LG Verden (Aller) (Aktenzeichen 5 O 139/18)

 

Tenor

Auf die Berufung der Beklagten wird das am 15. Oktober 2019 verkündete Urteil der Einzelrichterin der 5. Zivilkammer des Landgerichts Verden ≪5 O 139/18≫ teilweise abgeändert und wie folgt neu gefasst:

Die Klage wird abgewiesen.

Die Berufung der Klägerin gegen das vorgenannte Urteil wird zurückgewiesen.

Die Kosten des Rechtsstreits (beide Instanzen) hat die Klägerin zu tragen.
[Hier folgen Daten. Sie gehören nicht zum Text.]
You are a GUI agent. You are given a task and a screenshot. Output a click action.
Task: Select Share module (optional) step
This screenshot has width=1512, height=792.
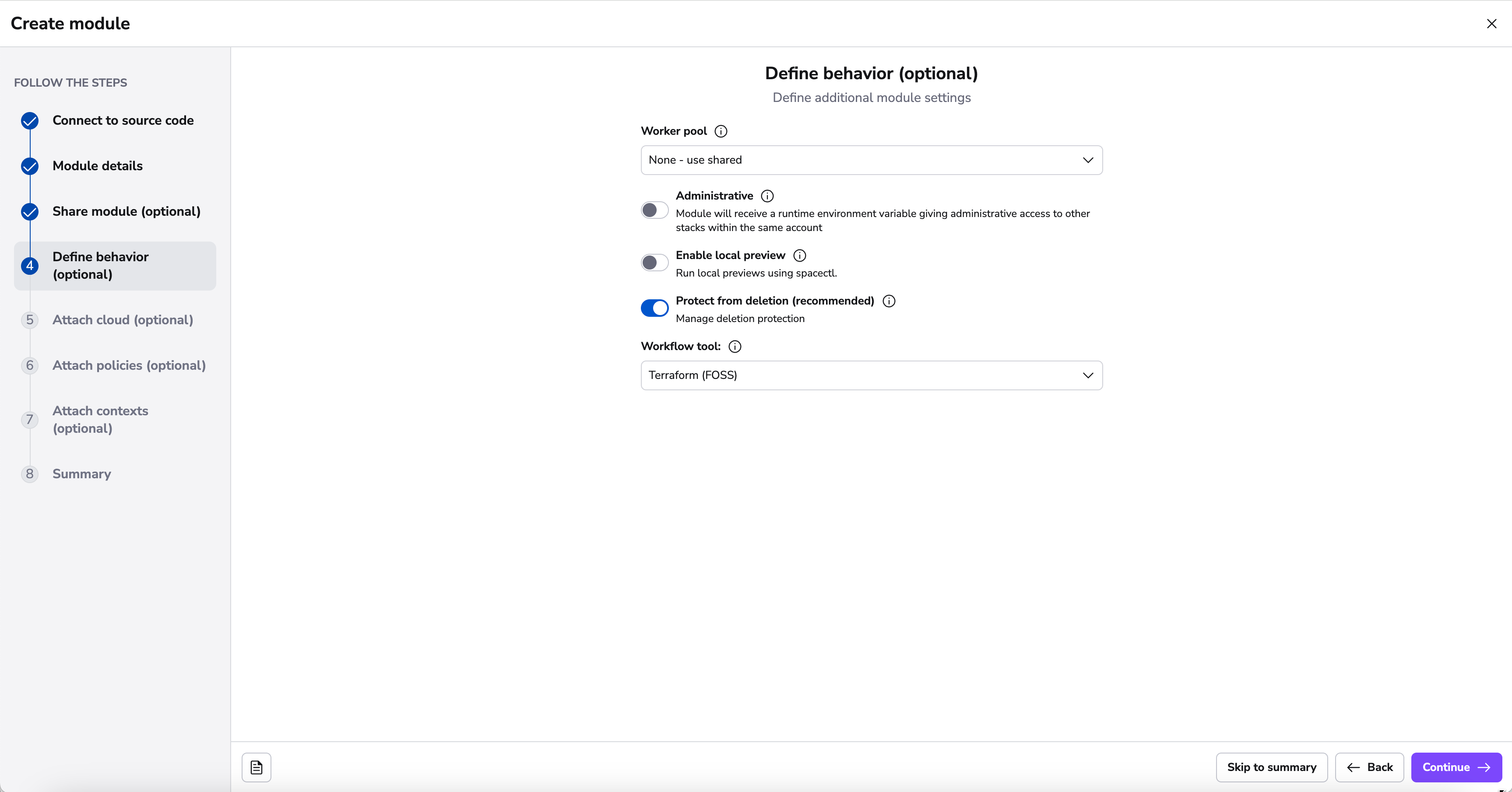[126, 211]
Das Urteil ist vorläufig vollstreckbar.

Die Revision wird nicht zugelassen.

Der Streitwert für das Berufungsverfahren wird auf 3.557,26 EUR festgesetzt.

 

Gründe

(§§ 540 Abs. 2, 313 a Abs. 1 ZPO)

I. 1. Zulässigkeit der Berufungen

Die Berufungen der Beklagten und der Klägerin sind jeweils zulässig, insbesondere form- und fristgerecht erhoben und begründet worden. Die als "Anschlussberufung" bezeichnete Berufung der Klägerin stellt nach ihren Formalien eine eigenständige Berufung dar. Als solche ist sie auch auszulegen, um zu verhindern, dass fälschlicherweise ihre Wirkungslosigkeit festgestellt wird, falls die Beklagten ihre Berufung zurücknehmen sollten [vgl. Zöller, Zivilprozessordnung, 33. Auflage, Bearbeiter Heßler zu § 524 Rn. 6; BGH, NJW 2011, 1455]. Im Übrigen hat der Klägervertreter in der mündlichen Verhandlung am 28. April 2020 klargestellt, dass er eine eigenständige Berufung erhoben habe.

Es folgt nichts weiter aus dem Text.